[Dataset content — start]
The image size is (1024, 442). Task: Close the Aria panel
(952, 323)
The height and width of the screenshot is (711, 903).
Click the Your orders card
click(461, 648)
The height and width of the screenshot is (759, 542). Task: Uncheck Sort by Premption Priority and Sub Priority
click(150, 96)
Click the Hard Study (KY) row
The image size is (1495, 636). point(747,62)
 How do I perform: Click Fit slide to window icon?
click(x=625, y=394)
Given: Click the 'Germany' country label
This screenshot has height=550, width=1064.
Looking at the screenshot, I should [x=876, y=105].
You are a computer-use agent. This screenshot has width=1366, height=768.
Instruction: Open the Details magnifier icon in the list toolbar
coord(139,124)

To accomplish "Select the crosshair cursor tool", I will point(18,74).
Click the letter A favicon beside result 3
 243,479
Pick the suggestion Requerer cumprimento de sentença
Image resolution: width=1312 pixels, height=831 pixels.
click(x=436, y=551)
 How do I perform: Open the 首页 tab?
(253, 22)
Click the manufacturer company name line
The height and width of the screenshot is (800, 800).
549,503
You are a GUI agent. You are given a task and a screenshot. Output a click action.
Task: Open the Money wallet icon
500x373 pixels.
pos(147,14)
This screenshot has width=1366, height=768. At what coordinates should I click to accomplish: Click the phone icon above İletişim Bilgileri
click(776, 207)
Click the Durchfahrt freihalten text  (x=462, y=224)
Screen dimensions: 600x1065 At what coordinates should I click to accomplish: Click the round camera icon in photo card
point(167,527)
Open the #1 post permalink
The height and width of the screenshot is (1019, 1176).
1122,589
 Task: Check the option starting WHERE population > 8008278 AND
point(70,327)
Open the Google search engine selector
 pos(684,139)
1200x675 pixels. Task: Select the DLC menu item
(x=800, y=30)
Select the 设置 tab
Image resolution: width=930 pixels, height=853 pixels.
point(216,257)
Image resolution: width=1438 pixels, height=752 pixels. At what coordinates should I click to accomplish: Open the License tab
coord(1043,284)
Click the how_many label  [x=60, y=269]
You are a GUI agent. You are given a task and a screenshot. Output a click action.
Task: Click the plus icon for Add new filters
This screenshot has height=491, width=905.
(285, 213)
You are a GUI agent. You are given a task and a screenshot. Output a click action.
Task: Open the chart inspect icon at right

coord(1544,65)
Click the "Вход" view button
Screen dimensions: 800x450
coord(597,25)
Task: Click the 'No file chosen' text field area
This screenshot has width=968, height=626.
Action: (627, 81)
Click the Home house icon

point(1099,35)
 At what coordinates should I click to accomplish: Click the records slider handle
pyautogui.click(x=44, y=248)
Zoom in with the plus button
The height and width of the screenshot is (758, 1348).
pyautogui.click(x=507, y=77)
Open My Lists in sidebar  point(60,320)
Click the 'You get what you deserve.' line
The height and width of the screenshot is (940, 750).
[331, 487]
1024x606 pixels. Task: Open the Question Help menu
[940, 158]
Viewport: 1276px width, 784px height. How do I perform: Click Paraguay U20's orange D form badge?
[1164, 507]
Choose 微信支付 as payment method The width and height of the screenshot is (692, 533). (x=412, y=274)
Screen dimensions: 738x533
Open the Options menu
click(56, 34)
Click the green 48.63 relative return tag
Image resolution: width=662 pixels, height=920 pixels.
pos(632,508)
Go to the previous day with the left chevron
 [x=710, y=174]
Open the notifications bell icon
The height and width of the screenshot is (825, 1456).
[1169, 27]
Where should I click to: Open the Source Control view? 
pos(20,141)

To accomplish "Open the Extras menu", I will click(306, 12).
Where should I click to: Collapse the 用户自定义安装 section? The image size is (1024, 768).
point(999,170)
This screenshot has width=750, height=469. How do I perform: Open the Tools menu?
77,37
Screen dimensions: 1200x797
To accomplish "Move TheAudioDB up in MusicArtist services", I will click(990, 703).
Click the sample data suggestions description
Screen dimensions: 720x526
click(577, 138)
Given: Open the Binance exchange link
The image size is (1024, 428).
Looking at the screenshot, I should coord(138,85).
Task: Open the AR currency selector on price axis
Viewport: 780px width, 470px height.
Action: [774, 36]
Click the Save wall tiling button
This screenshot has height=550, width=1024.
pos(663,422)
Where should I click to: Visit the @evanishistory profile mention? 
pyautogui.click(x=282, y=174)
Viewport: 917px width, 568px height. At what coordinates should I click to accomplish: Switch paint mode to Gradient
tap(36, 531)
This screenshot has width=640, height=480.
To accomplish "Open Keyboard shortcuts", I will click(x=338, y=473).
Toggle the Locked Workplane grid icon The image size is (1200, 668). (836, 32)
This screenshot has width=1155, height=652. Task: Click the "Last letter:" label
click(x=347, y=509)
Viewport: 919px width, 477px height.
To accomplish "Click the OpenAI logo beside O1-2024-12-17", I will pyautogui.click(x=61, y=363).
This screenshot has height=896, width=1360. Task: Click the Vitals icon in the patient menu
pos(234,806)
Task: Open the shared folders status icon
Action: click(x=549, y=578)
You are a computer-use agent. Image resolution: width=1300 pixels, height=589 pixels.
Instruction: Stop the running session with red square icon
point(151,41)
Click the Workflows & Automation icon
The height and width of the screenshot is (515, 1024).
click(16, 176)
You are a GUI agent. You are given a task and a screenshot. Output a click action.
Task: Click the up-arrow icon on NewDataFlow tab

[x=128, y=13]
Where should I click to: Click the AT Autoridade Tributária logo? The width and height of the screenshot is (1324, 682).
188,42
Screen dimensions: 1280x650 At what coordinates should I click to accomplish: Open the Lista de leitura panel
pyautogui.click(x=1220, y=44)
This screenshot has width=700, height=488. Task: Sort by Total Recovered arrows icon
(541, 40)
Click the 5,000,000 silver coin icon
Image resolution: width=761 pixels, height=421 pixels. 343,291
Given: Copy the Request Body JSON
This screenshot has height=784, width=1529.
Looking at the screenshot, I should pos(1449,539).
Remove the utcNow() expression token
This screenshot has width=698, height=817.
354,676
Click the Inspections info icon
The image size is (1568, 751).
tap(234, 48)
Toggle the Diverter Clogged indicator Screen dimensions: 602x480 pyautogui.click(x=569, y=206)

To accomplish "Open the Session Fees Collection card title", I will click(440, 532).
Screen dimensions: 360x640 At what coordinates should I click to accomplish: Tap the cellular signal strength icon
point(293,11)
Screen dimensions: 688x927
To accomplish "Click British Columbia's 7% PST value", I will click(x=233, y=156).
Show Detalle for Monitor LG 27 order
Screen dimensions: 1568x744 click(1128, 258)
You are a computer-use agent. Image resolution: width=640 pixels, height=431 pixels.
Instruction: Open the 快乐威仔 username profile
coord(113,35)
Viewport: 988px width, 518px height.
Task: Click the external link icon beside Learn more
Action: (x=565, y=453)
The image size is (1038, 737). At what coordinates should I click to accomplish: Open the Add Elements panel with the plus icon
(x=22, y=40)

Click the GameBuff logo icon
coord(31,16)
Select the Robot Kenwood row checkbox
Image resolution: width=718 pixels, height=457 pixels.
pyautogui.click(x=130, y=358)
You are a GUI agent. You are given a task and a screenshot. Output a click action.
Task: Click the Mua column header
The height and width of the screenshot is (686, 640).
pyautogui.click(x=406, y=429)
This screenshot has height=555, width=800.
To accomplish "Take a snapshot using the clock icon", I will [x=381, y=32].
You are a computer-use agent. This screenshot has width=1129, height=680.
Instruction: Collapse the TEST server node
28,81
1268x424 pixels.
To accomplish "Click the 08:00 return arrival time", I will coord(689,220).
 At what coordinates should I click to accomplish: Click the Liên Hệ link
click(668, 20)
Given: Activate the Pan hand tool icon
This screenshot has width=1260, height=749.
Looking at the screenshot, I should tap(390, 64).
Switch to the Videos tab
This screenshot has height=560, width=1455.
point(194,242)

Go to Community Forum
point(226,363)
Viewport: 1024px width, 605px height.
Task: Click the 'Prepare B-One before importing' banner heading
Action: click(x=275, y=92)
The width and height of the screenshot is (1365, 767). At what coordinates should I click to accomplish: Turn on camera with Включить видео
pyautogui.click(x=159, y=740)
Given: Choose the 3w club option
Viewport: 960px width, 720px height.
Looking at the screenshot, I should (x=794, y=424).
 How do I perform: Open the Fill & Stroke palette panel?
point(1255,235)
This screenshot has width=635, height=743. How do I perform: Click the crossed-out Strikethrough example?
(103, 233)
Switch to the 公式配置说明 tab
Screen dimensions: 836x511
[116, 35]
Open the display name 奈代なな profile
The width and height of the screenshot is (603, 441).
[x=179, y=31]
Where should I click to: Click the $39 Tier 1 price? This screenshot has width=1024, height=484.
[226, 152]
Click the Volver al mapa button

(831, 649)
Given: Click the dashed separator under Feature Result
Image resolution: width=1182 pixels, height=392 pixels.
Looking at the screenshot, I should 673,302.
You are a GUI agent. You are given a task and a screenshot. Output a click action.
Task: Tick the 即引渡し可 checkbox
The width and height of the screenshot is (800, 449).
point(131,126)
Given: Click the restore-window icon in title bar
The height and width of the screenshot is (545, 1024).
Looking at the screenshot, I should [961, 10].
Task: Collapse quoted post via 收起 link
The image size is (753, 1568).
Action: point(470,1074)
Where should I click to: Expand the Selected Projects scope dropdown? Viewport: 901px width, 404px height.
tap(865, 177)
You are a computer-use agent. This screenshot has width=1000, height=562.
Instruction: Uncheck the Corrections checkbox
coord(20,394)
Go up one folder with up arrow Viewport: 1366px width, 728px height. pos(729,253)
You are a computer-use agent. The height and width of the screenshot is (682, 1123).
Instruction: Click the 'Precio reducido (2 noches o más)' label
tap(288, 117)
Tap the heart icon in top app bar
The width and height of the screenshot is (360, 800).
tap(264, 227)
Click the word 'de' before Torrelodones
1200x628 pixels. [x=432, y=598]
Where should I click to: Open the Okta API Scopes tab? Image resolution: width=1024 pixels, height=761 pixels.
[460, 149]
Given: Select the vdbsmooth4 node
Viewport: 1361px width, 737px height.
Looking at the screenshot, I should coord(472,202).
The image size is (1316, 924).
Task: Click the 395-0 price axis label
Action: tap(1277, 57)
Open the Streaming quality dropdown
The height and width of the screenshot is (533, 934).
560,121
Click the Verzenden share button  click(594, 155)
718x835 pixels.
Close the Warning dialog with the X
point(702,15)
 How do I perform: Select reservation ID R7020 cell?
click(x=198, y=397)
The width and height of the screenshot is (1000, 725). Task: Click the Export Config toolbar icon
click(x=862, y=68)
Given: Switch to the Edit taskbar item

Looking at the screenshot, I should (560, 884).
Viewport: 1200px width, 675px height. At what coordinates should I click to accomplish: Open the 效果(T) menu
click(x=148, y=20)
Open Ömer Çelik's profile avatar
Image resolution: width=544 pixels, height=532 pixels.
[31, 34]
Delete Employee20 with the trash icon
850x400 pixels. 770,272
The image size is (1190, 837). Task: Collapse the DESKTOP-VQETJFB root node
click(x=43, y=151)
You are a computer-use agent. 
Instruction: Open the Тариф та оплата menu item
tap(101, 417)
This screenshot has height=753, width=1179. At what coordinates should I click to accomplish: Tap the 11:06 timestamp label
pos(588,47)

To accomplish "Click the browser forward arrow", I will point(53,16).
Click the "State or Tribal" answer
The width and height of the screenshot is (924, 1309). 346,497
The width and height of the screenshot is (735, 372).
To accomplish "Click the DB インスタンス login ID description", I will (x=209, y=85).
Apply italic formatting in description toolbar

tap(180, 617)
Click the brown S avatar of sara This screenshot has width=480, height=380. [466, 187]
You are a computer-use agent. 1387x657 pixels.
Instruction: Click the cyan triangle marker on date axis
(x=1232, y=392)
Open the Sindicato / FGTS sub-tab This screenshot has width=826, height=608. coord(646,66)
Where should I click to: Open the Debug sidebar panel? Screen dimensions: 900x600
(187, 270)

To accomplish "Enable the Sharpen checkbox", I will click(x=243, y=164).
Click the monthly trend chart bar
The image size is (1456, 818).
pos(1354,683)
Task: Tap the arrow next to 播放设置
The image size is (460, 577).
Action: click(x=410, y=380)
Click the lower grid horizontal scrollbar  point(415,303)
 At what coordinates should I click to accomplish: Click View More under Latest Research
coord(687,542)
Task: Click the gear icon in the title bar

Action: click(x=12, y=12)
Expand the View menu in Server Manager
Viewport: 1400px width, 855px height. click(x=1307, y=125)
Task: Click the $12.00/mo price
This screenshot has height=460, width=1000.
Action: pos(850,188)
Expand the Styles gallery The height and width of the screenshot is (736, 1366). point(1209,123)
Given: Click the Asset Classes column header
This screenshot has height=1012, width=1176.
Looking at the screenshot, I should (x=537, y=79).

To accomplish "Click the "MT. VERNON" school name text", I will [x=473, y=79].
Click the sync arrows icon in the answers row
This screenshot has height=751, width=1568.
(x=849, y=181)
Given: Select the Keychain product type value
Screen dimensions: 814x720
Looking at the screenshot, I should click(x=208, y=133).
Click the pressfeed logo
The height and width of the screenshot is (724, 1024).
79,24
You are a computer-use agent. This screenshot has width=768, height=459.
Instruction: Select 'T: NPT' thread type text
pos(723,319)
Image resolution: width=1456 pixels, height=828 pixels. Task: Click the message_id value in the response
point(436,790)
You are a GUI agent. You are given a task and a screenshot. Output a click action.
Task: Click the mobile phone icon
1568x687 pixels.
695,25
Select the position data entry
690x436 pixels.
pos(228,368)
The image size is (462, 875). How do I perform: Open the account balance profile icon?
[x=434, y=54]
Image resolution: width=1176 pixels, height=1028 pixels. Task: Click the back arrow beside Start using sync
[Dataset content — finish]
To do -
Report every line in the listing that holds the word "Choose".

Output of the exercise -
Choose 微信支付 as payment method The width and height of the screenshot is (692, 533). (x=412, y=274)
Given: Choose the 3w club option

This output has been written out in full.